- ТЕКСТ СТРАНИЦЫ
..........

Про все - Елена Ханга
Шрифт:
Интервал:
Закладка:
Как-то обмолвилась об этом своей родственнице. А в отличие от белых родственников, весьма состоятельных людей, мои родственники черные не сверхсостоятельны. Они сказали так:
- Лена, уж коли ты приехала, давай соберемся и посмотрим, что можно сделать.
Когда мы все собрались, встал один из моих кузенов и говорит:
- Лена приехала собирать деньги на свою газету. Может быть, не все знают, но она журналистка, а ее газету спалили враги.
Понятно, присутствующие весьма приблизительно знали, где расположена Москва, а уж тем более понятия не имели о "Московских новостях". Но на вполне определенный призыв "Лене надо помочь" достается шапка и пускается по рядам.
И, между прочим, собрали несколько тысяч долларов. Давали - кто сколько мог. Дети давали по два-три доллара, взрослые - по двадцать, пятьдесят, словом, кто сколько мог. Я вернулась в Москву такая счастливая.

..........

(Фрагмент набора данных)
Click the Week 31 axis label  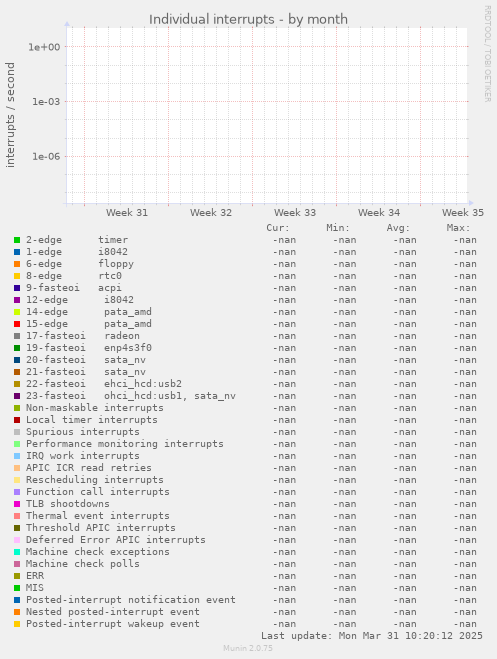click(127, 213)
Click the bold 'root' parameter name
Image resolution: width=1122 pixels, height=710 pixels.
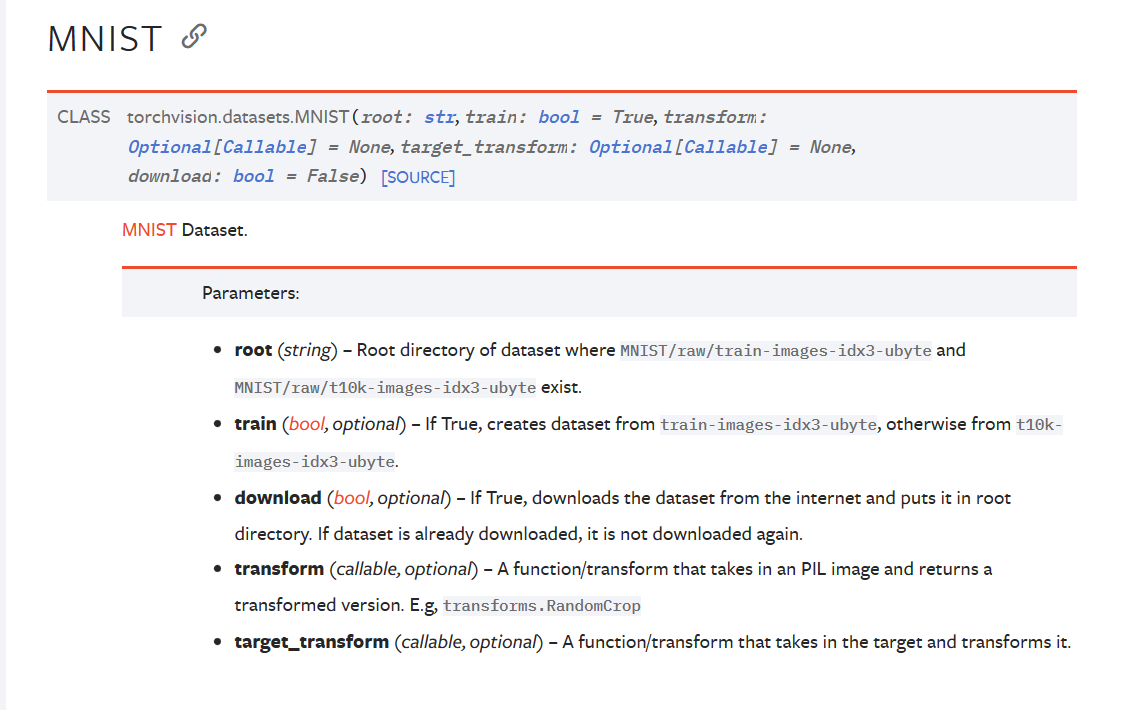pos(253,350)
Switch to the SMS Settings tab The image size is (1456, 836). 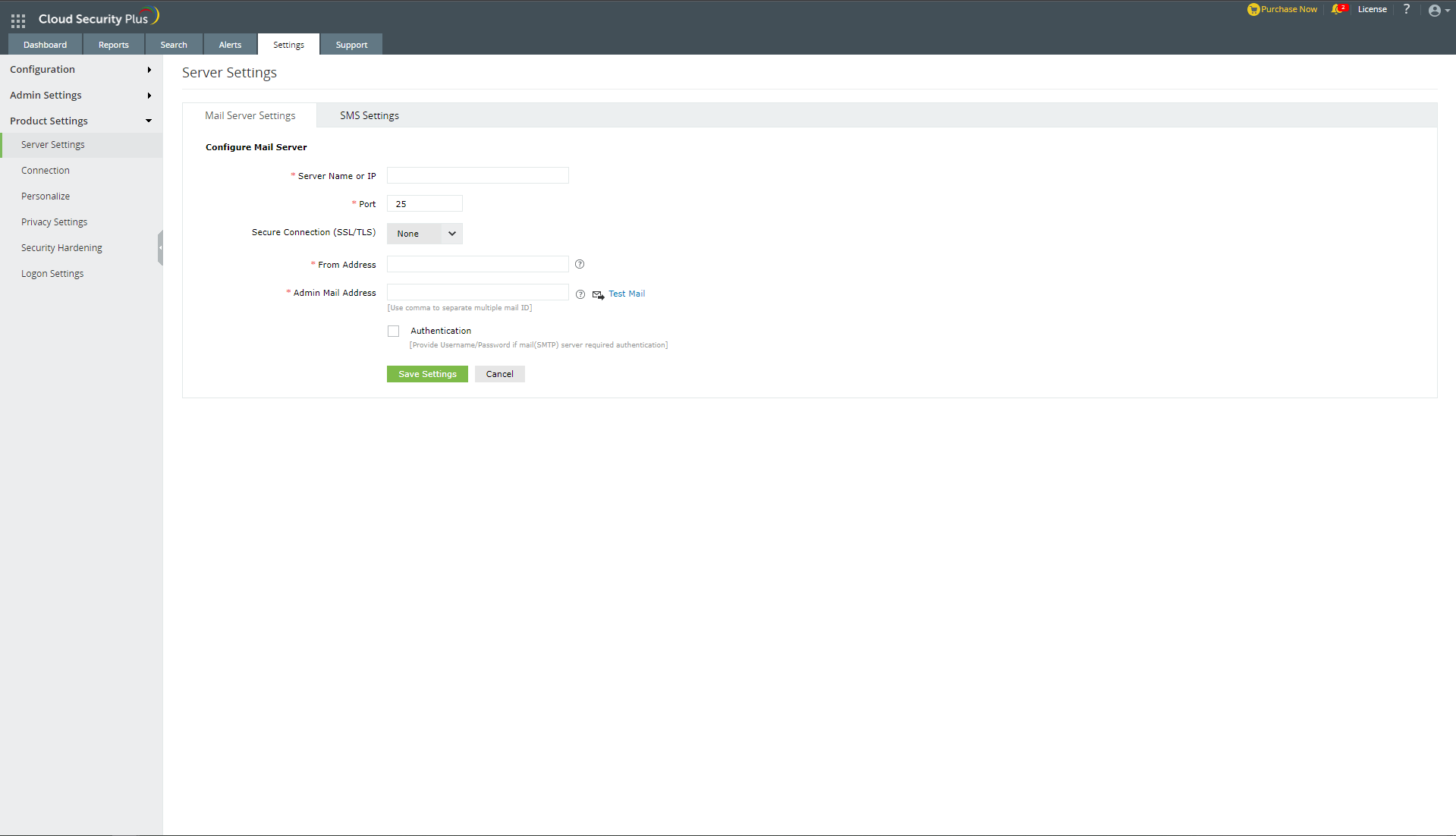pyautogui.click(x=369, y=115)
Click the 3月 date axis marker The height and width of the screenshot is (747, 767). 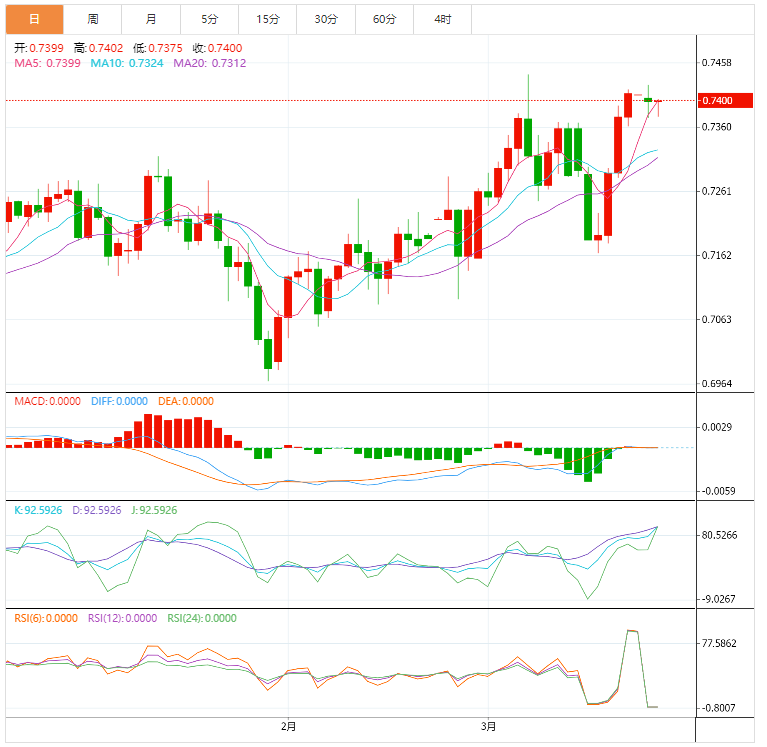[x=488, y=725]
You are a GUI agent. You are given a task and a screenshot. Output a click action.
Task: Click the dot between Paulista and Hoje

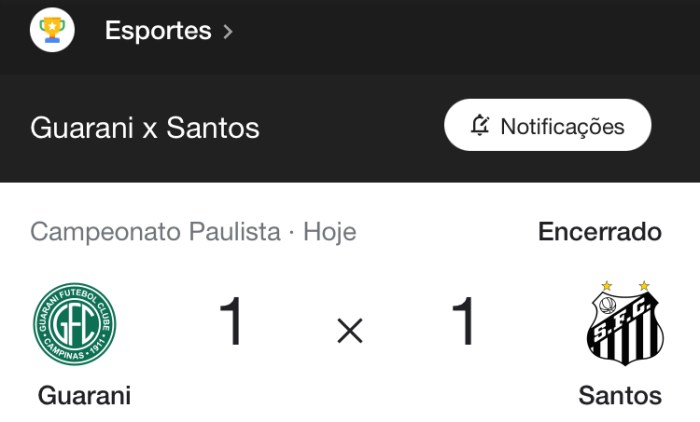(x=292, y=233)
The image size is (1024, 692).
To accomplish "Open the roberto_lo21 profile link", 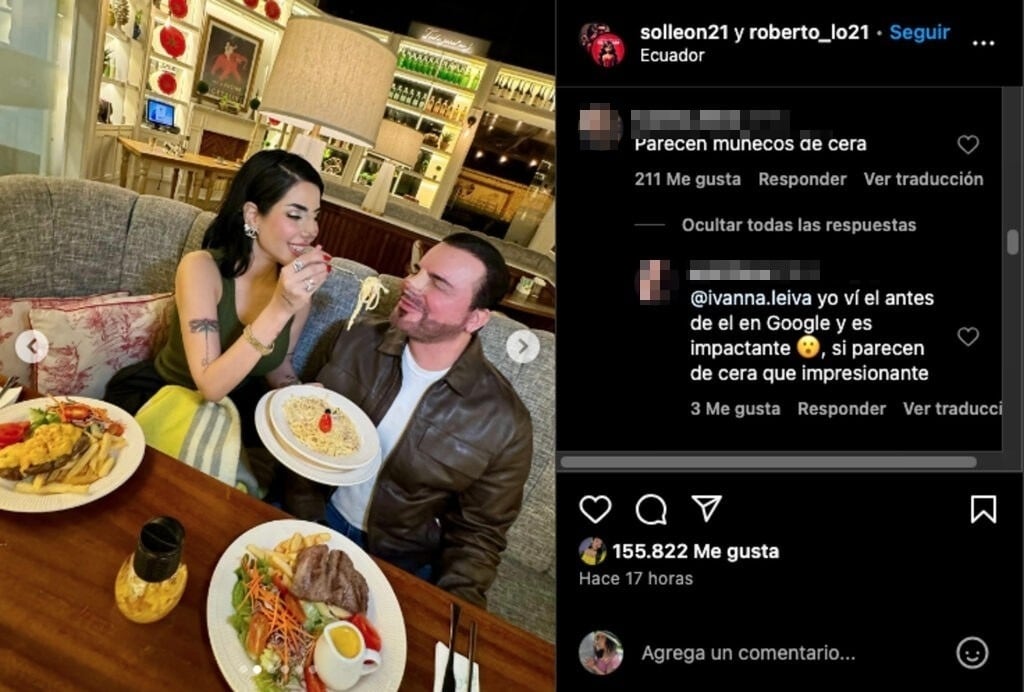I will point(808,32).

..........

- ПИСЬМЕННОЕ ЗАДАНИЕ A
Сколько денег давали дети, согласно рассказу о сборе денег на газету?
- ПИСЬМЕННОЕ ЗАДАНИЕ B
Пожалуйста, продолжите рассказ о сборе денег на газету, начав сразу после его последнего предложения.

- ПИСЬМЕННЫЙ ОТВЕТ A
Дети давали по два-три доллара.

- ПИСЬМЕННЫЙ ОТВЕТ B
Меня это поразило - почему они стали собирать средства на неведомую газету? Но среди черных родственников так принято, что если кто-то в беде, то ему надо помочь без разговоров о том, когда деньги вернутся.
Кстати, по похожей схеме была моментально распродана моя книга. Родственники сказали:
- Надо книгу продавать по церквям, потому что так ты ее не продашь. В магазине не купят, потому что книгу неудачно разместили.
Это и в самом деле было так - книгу поставили в отдел "Советские чтения", и она не особо бойко распродавалась, потому что не слишком много людей в Америке интересовались советской перестройкой.
И мои родственники приходили в церковь - притом они были вхожи в разные церкви - и говорили:
- Среди нас есть сестра из далекой России. Надо помочь продать ее книгу.
Священник объявлял прихожанам о книге. И те покупали - одну себе и десять в подарок. Так книга и разлетелась - моментально. Мне стали постоянно звонить:
- Когда придете выступить? Когда расскажете, что происходит в России?
Для них такое выступление - экзотика. Когда в черную церковь попадет русский? Да никогда. Этого не может быть по определению. Но тут такой человек приходит, - и рассказывает, что там творится. Конечно, они купят книгу, даже если читать ее не все станут.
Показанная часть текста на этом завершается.